Malgré le zèle du gouvernement pour améliorer le dispositif institutionnel touchant la création et le fonctionnement des entreprises, la réduction du poids du secteur informel n’a guère progressé.
L’amélioration des compétences de la main-d’œuvre est au premier plan des priorités du gouvernement. La stratégie nationale de formation à l’emploi lancée en 2002 comprenait un programme de réformes conçues pour améliorer les centres de formation, les qualifications des instructeurs, le système de formation professionnelle et technique. Le ministère de l’Enseignement supérieur a mis en œuvre le Programme des collèges techniques égyptiens pour instituer huit « super » collèges régionaux et améliorer 45 collèges techniques locaux dotés de programmes et de matériel améliorés et a également institué le Projet de cluster de l’enseignement technique pour dispenser un enseignement et une formation technologiques de pointe.
Le Projet national des normes de compétences assure une formation professionnelle déterminée par la demande pour les micro- et petites entreprises dans les secteurs de la construction, de l’industrie de transformation et du tourisme et œuvre en étroite collaboration avec les organisations d’employeurs pour évaluer les besoins en compétences des entreprises du secteur privé. Ce projet a mis au point un système national de normes de compétences professionnelles et de certification qui a délivré des attestations de qualifications pour des centaines de métiers et a produit un système d’accréditation pour les prestataires de formation. Le Fonds social de développement et le ministère de l’Enseignement supérieur travaillent avec les centres de formation professionnelle pour mettre sur pied des sections spécialisées dans la gestion et le fonctionnement des petites entreprises.

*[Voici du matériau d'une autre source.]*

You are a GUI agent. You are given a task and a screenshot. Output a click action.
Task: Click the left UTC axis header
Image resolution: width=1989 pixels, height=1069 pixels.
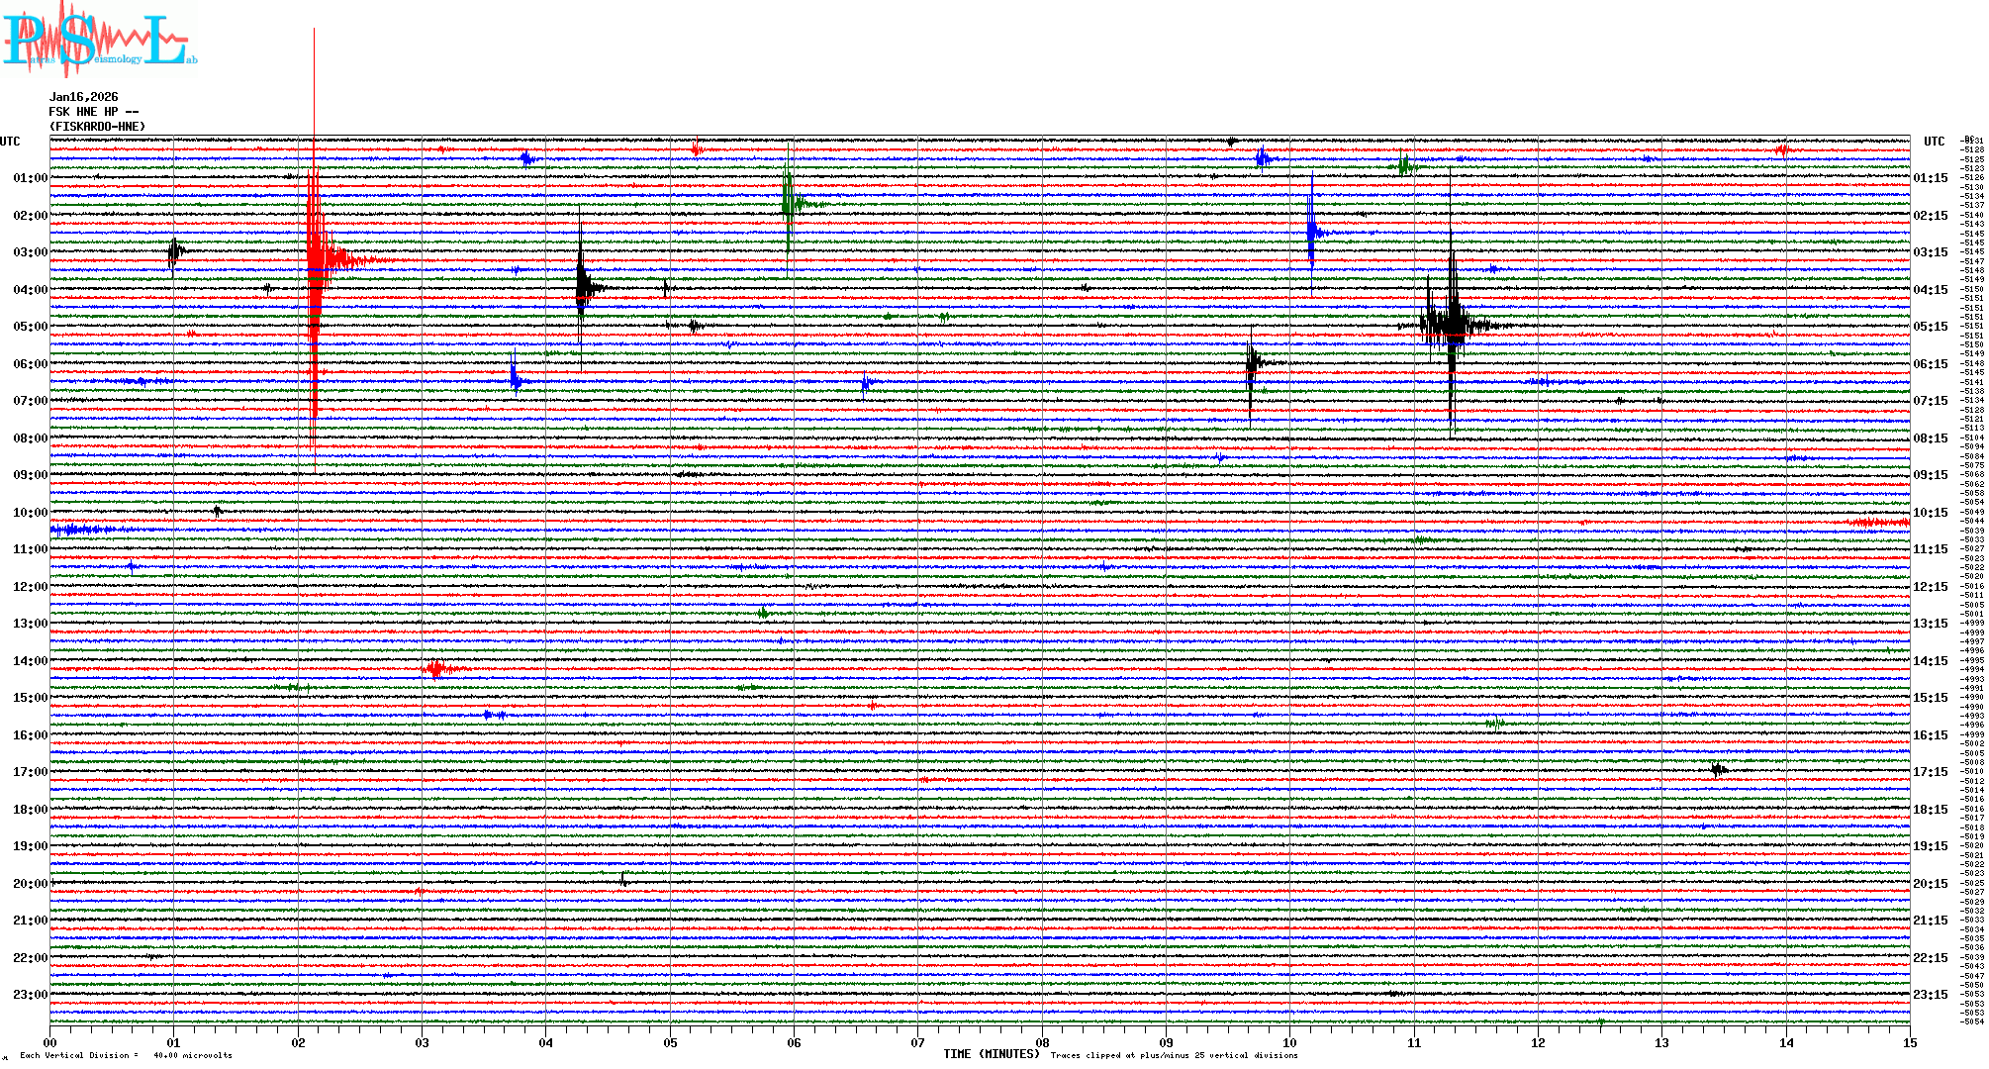pyautogui.click(x=10, y=142)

En 2006, le ministère du Commerce et de l’Industrie (MCI) a institué le Centre de formation industrielle avec un financement de 4 milliards de livres égyptiennes sur cinq ans pour subventionner la formation des ouvriers du secteur industriel et améliorer l’enseignement dispensé dans certains centres de formation afin de répondre aux besoins locaux. L’objectif est de former 250 000 ouvriers par an.
Le premier cadre de politiques en faveur des PME a été élaboré en 1998 (Ministère de l’Économie 1998). Avec le financement et l’assistance technique de l’Agence canadienne de développement international et du CRDI au cours des années 2000–2008, le gouvernement égyptien a mis en œuvre le projet de développement de la politique des petites et moyennes entreprises conçu pour que soient engagées des recherches et formulées des politiques de nature à éliminer les obstacles d’ordre réglementaire au développement des PME et pour optimiser leur accès au soutien et aux services financiers et non financiers. En 2004, le gouvernement a voté la Loi pour le développement des petites entreprises (SME Law 141/2004) qui présentait un dispositif d’optimisation du rôle des micro- et petites entreprises (moins de 50 employés) dans l’économie et confiait au seul FSD le mandat de mettre en œuvre et de coordonner les politiques et les programmes en faveur des PME. Depuis le vote de cette loi, trois stratégies ont été élaborées, l’une par le ministère des Finances pour l’amélioration de la compétitivité des petites et moyennes entreprises (Ministère des Finances 2004), l’une par le ministère de l’Investissement, qui concernait les investisseurs (GAFI 2008) et la troisième par le FSD, qui concernait les micro- et petites entreprises (FSD 2009). Faute d’un mécanisme clairement défini au niveau gouvernemental pour coordonner les politiques sur l’ensemble du secteur, il y a eu des chevauchements et une certaine confusion.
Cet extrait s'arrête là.